I find the story of the entrepreneurs behind Snapchat extremely interesting, and given that Snapchat, Inc. is currently in the waiting period of their IPO (they’re expected to go effective tomorrow with sales of shares starting Thursday) I thought I’d draw some attention to the company. I’ll give a brief summary of how Snapchat got started but link to a more detailed article.
Snapchat was started by three friends at Stanford: Evan Spiegel, Reggie Brown, and Bobby Murphy. Although Snapchat wasn’t their first idea and dive into entrepreneurialism (Spiegel and Murphy had previously started Future Freshman, LLC, which never caught on), it did begin with a eureka moment. Apparently, sometime in early 2011 Brown said “I wish these photos I am sending this girl would disappear,” and Snapchat was born.
The three of them began working on the project, originally called Picaboo, immediately that summer, with Spiegel as the CEO, Murphy as the CTO (and also in charge of programming the app), and Brown as the CMO. Picaboo didn’t exactly take off and Brown was eventually booted from young company over disagreements about equity splits and what order their names would appear on the technology patent. Sheesh.
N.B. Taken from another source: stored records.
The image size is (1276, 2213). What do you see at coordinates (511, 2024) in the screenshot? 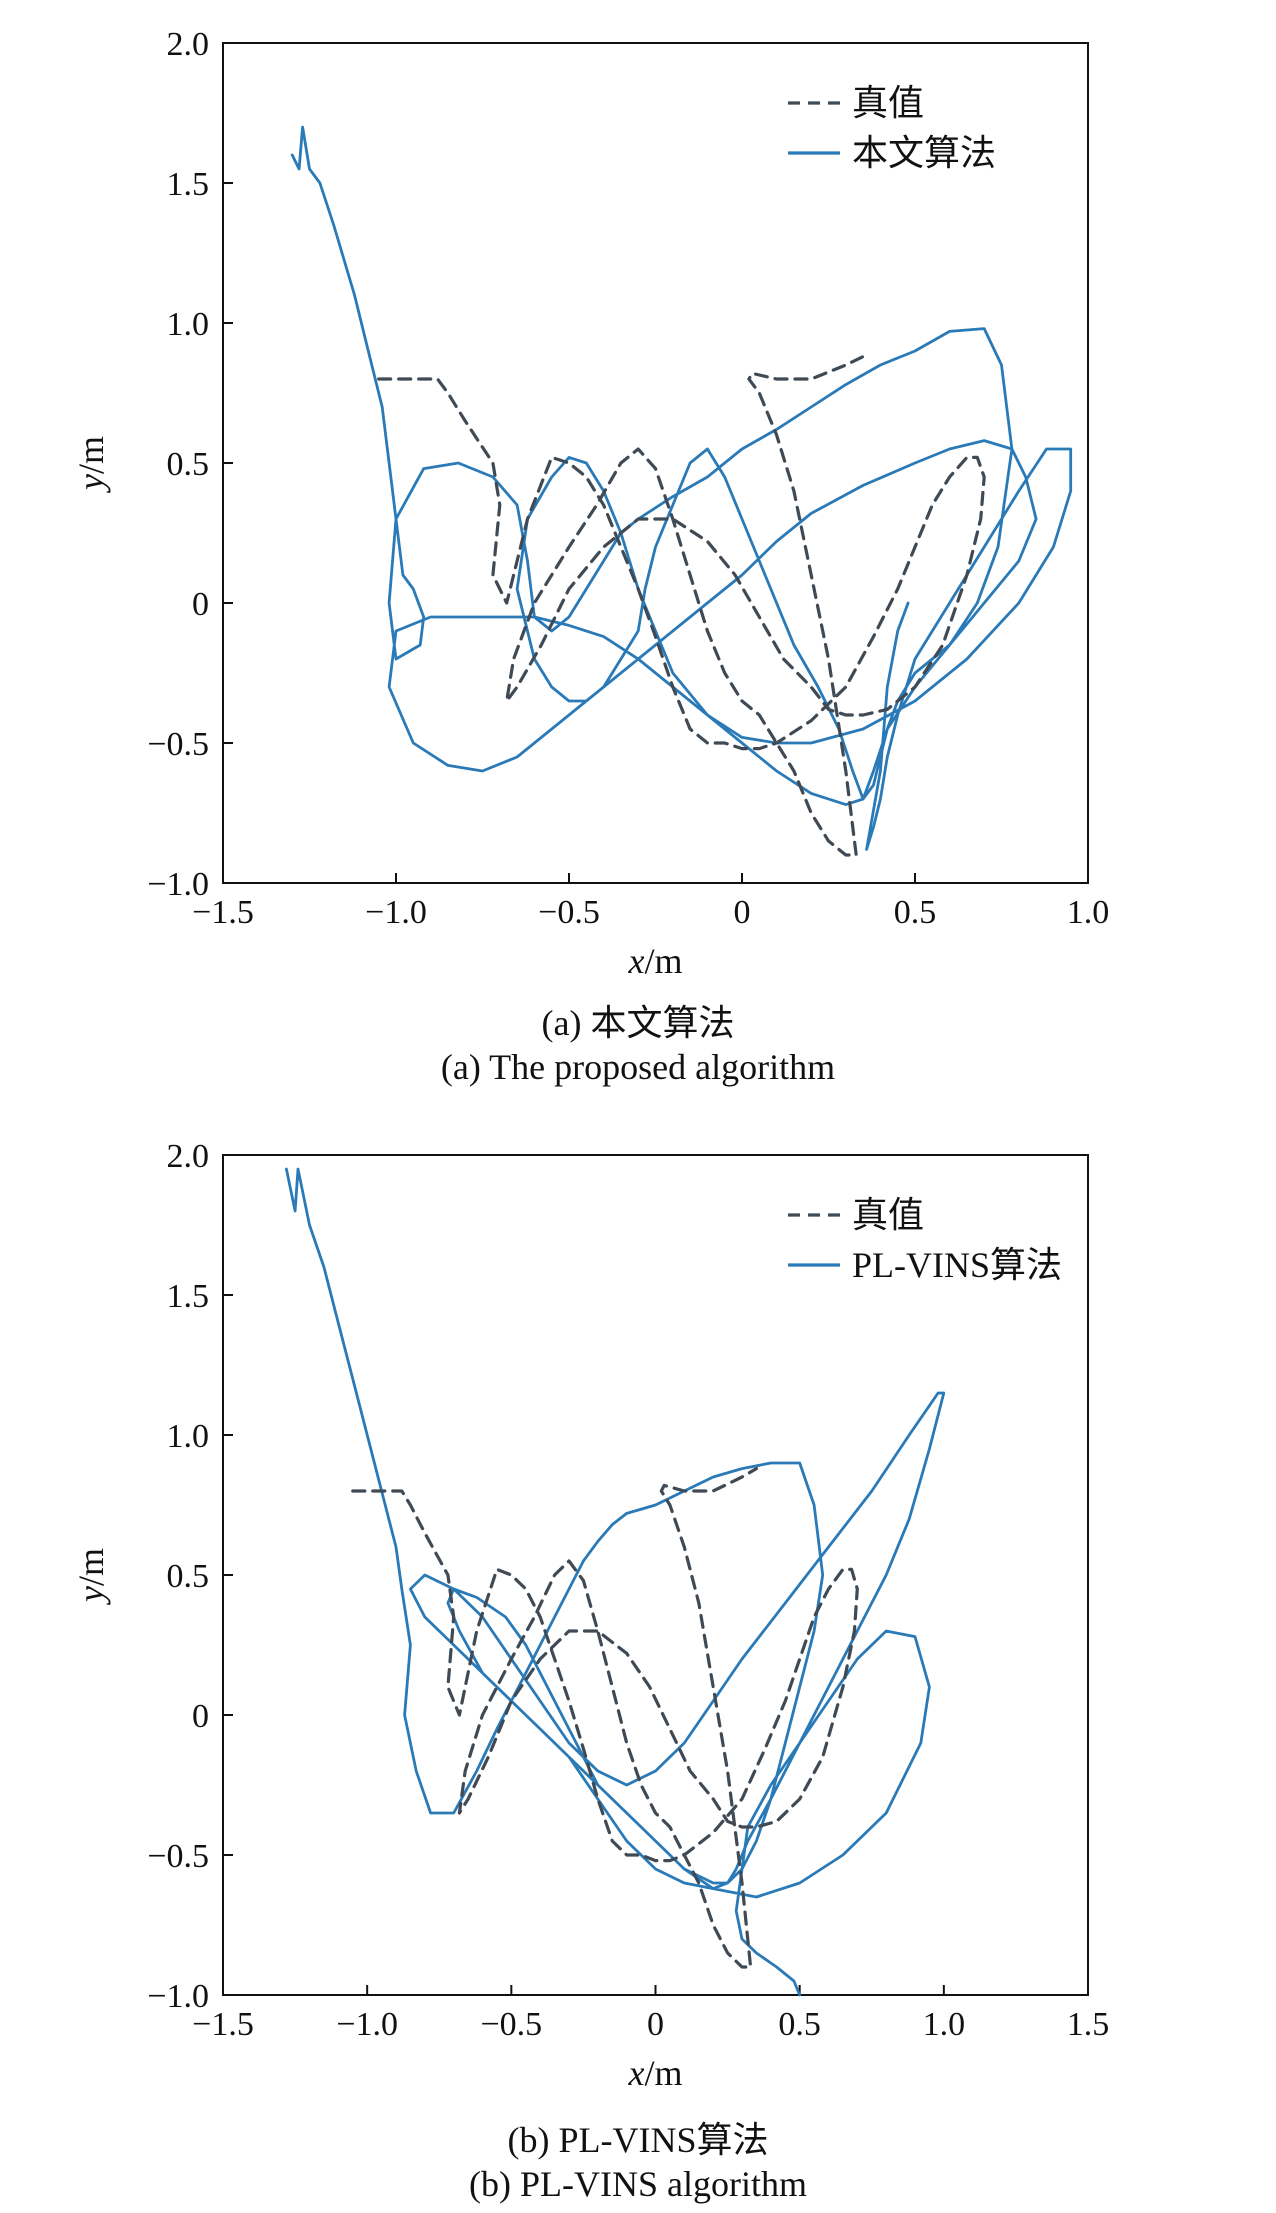
I see `chart-b-xtick-label: −0.5` at bounding box center [511, 2024].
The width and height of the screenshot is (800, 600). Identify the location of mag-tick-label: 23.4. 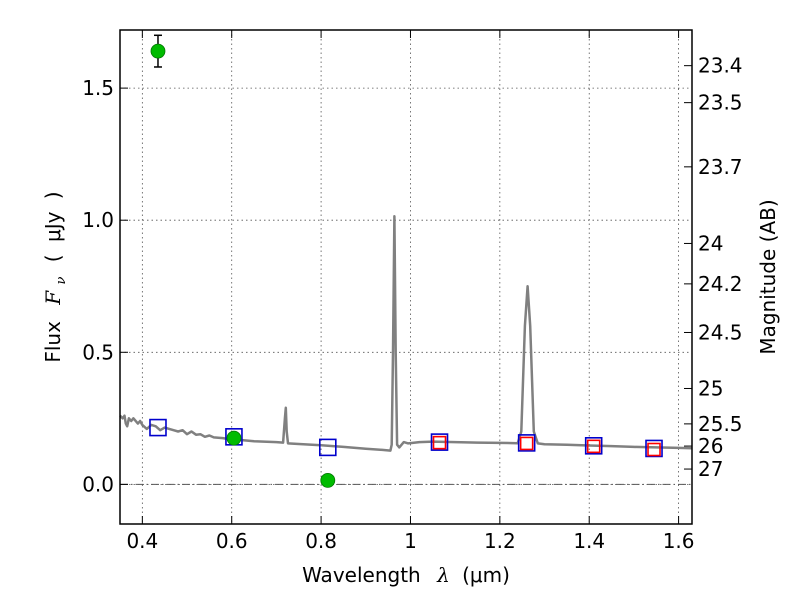
(720, 66).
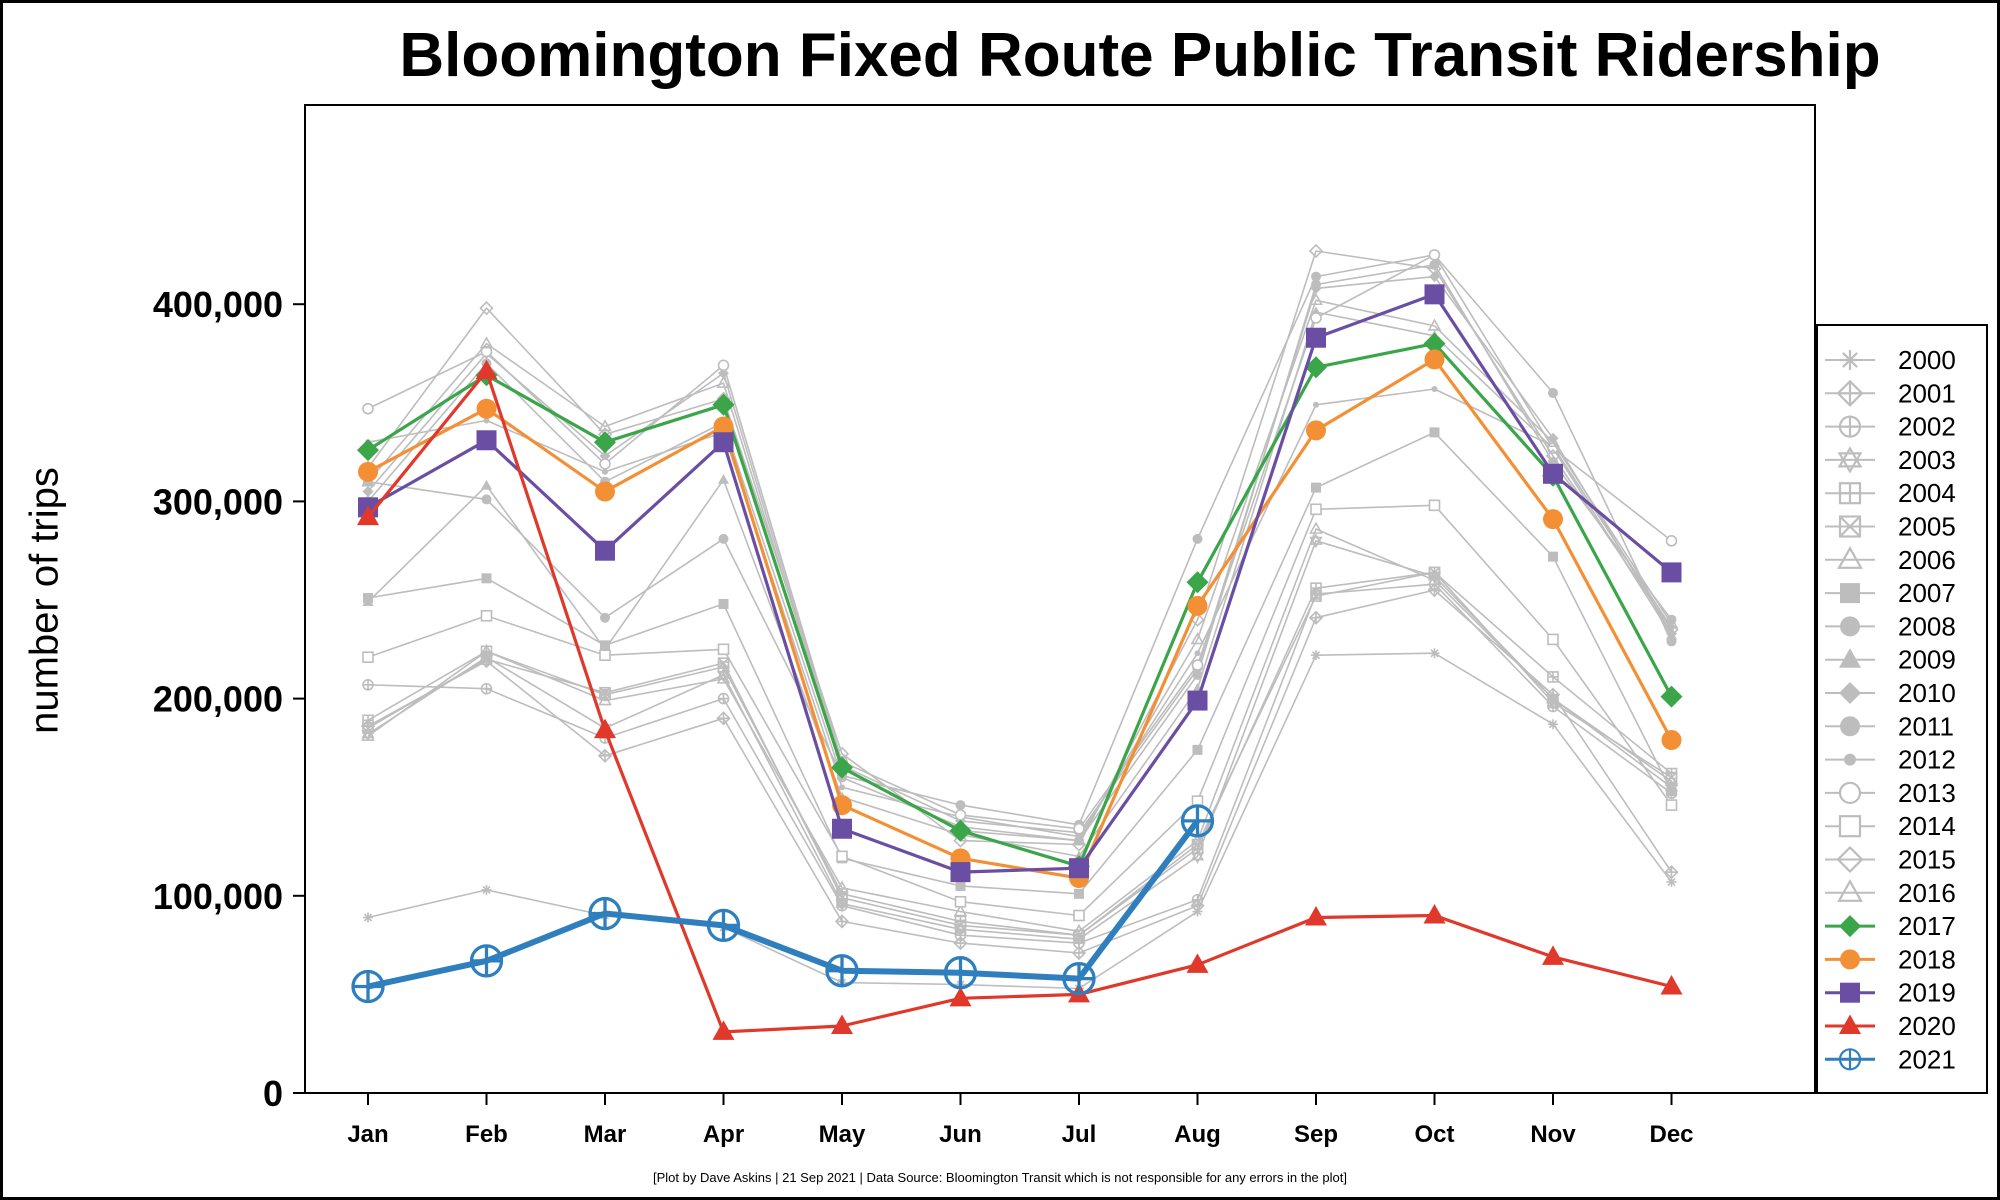  What do you see at coordinates (1890, 826) in the screenshot?
I see `legend-item-2014: 2014` at bounding box center [1890, 826].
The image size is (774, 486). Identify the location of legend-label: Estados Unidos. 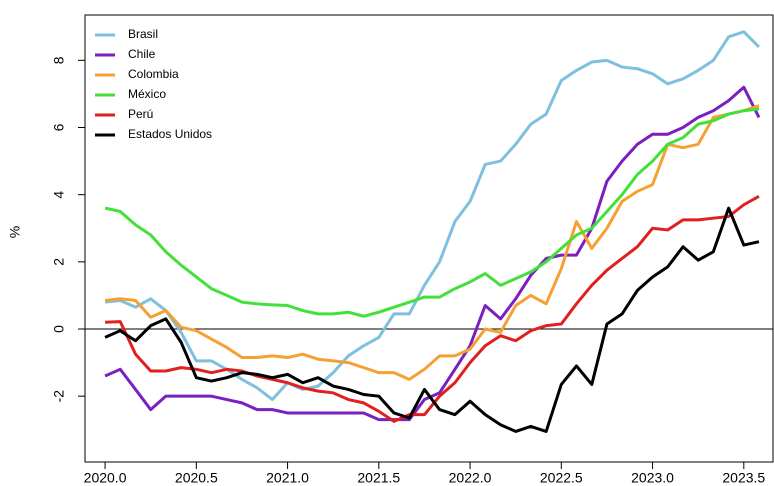
(170, 134).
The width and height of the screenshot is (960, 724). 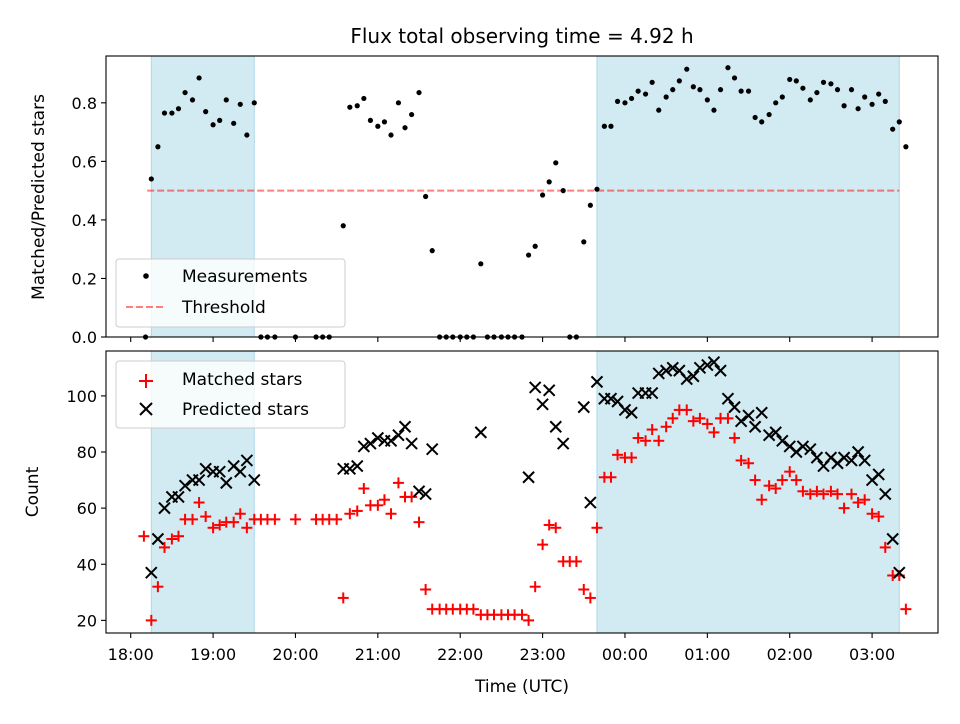 I want to click on x-tick-label: 21:00, so click(x=378, y=654).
Upon Brown’s removal, the two remaining entrepreneurs changed the name to Snapchat and soon users were flocking to the app. By April of 2012 they had grown to around 100,000 users. Since this influx Snapchat hasn’t looked back. I’ve taken the following graphic from their S-1 filing with the SEC to illustrate the evolution of Snapchat over the years.
I think it’s easy for Snapchat’s current users to forget how barebones the original app was. The things that seem so obvious and basic to us now, like stories and filters, started as huge innovations. Apparent in this timeline is also the company’s desire to slowly monetize its widely used app.
It’s really interesting to me that Snapchat still has an original founder, Evan Spiegel, at the helm. I’ve heard (perhaps in class) that the original founders of a company are rarely the ones to help it reach its full potential (thinking size and profitability). I imagine Spiegel, like any passionate entrepreneur, sees Snapchat as his baby, and that’s why he has been able to resist selling for huge amounts of cash (Facebook offered to buy Snapchat a few years ago for about $3 billion).
I’m interested to see how the IPO will affect Snapchat’s ability to grow and innovate as it has for many years.